Come potrebbe avvenire il ‘cambio di cavallo’ democratico per un nuovo mandato presidenziale?

Sebbene il partito abbia tecnicamente un sistema per nominare un nuovo candidato alla convention nel caso in cui quello prescelto rifiuti la nomination, l’intero processo appare incerto e non viene preso in considerazione da decenni, fa notare Politico.
In base alle regole del Comitato nazionale democratico, non esiste un meccanismo che consenta ai vertici del partito di cacciare Biden e se qualcuno nel partito vuole sostituirlo, deve impegnarsi in un processo di nomina alla convention, fissata per agosto a Chicago.

Biden ha ottenuto circa il 95% dei quasi 4.000 delegati alle primarie, a cui si presenteranno con una ‘pledge’ per la nuova candidatura del presidente, ovvero una promessa di sostenerlo, non l’obbligo che vige invece in campo repubblicano. La campagna di Biden tra l’altro ha avuto un ruolo nella scelta di questi delegati alle convention statali in tutto il Paese e per negare la nomination al presidente dovrebbe voltargli le spalle almeno la metà dei delegati.

Nel caso in cui Biden accettasse di fare un drammatico passo indietro, rifiutando la candidatura, si aprirebbe un processo aperto e imprevedibile e temuto da molti nello stesso partito democratico, per tante ragioni, a cominciare da chi potrebbe o dovrebbe essere il sostituto.

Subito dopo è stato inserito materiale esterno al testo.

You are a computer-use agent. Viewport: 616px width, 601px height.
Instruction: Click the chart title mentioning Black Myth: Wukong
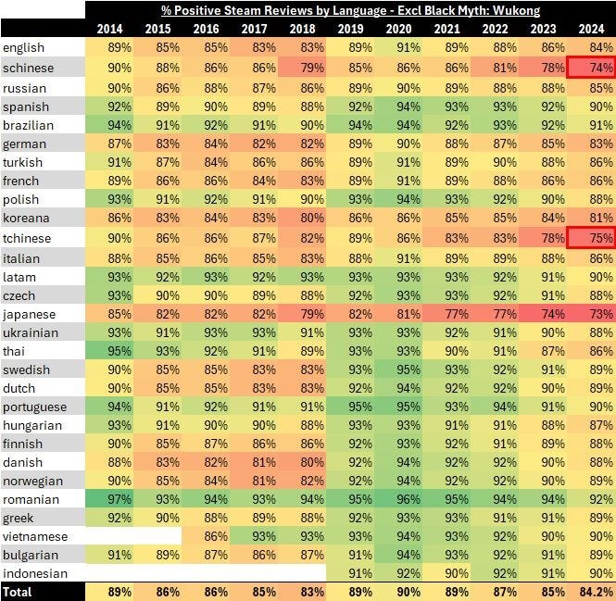(349, 10)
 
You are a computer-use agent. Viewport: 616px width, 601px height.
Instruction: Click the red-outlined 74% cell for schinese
(591, 68)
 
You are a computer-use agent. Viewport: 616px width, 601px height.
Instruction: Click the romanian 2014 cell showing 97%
(119, 499)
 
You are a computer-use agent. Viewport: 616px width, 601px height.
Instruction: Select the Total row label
(19, 591)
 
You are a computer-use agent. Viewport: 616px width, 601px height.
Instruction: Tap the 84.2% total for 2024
(594, 591)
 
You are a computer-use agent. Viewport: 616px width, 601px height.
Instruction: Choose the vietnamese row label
(35, 536)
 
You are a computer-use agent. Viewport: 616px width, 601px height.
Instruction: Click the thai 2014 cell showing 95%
(119, 351)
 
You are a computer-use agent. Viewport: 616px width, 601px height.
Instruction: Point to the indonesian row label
(35, 573)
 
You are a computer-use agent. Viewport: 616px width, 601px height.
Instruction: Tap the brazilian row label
(29, 124)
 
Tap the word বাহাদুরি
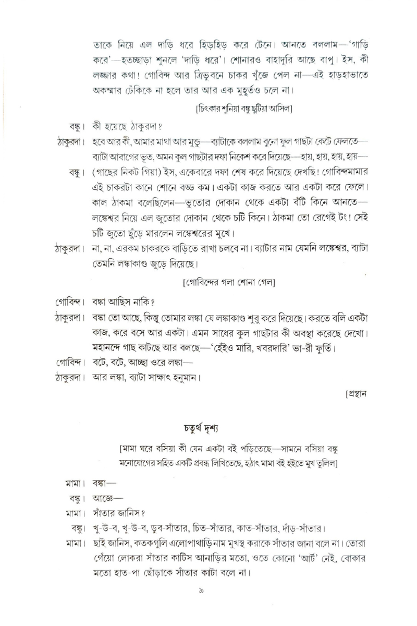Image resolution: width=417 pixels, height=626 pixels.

Quali candidati alternativi?

I nomi più citati sono quelli della vicepresidente Kamala Harris (considerata forse l’unica a cui Biden potrebbe decidere di delegare la gara alla Casa Bianca) e dei governatori della California Gavin Newsom, Gretchen Whitmer del Michigan e dell’Illinois JB Pritzker. In ogni caso, alla convention il
candidato presidente e il candidato vicepresidente devono essere votati separatamente e se Harris passasse alla posizione di candidata presidente, la nomina di un vice lancerebbe nuovi giochi politici e sfide interne, ad alto potenziale destabilizzante.

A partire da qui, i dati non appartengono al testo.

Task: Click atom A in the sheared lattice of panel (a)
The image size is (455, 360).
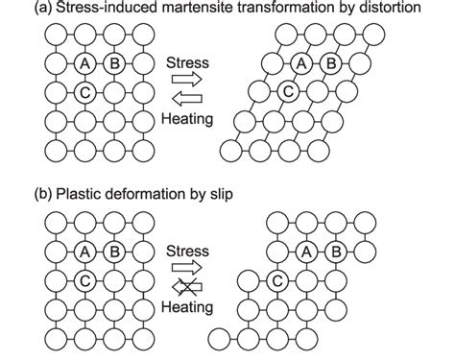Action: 300,65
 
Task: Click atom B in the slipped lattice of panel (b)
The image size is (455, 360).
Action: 338,252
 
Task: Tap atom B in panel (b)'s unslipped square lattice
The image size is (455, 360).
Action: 113,252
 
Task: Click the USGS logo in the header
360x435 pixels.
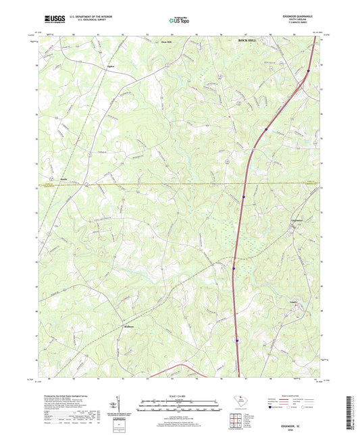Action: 53,21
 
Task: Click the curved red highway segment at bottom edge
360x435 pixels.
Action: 181,367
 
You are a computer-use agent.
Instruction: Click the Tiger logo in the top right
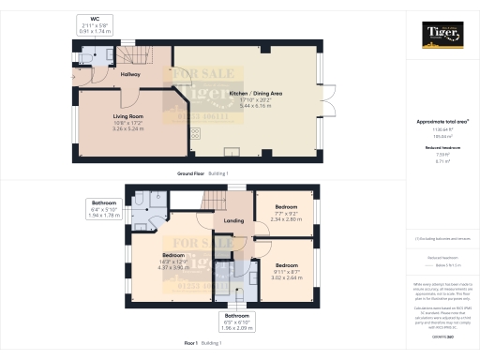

L’ipotesi Michelle Obama, molto popolare sulle piattorme social, non troneggia nei circoli politici e su media tradizionali. Viene piuttosto citata in campo repubblicano come spauracchio ad uso interno. Il senatore repubblicano del Texas Ted Cruz ha tuttavia rilanciato con forza l’opzione Michelle dopo il duello tv della scorsa notte: “Guardando lo straziante spettacolo del dibattito di Biden, credo che le probabilità siano ora superiori all’80% che i democratici scarichino Biden”, ha sostenuto Cruz in un post su X, precedentemente chiamato Twitter. “Nove mesi fa, su Verdict, avevo previsto che i democratici avrebbero sostituito Biden con Michelle Obama. Penso che succederà”.

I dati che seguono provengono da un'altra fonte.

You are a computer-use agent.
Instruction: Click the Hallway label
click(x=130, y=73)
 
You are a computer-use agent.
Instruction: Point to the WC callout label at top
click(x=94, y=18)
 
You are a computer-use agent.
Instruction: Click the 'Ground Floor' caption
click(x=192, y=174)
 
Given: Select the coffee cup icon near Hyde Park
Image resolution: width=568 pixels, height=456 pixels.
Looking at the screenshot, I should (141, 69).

Chiunque si presentasse, dovrebbe ottenere il consenso dei delegati, che non costituiscono un corpo unico e non è affatto detto che accetterebbe la candidatura al primo colpo. Il fallimento della votazione farebbe entrare la Convention nella fase “aperta”, senza un candidato designato e a quel punto entrerebbero in scena i “superdelegati”.

Il partito Democratico ha privato i “superdelegati” – funzionari eletti e leader del partito che possono votare per chiunque desiderino – di quasi ogni potere dopo le controverse primarie del 2016. Questi rientrerebbro in gioco con il loro peso politico se nessun candidato ottenesse la maggioranza dei delegati al primo scrutinio.

Alla luce di tutte queste incognite e del complesso iter che si prospetterebbe, solo un ritiro di Biden potrebbe rilanciare il processo di nomina evitando ulteriori traumi.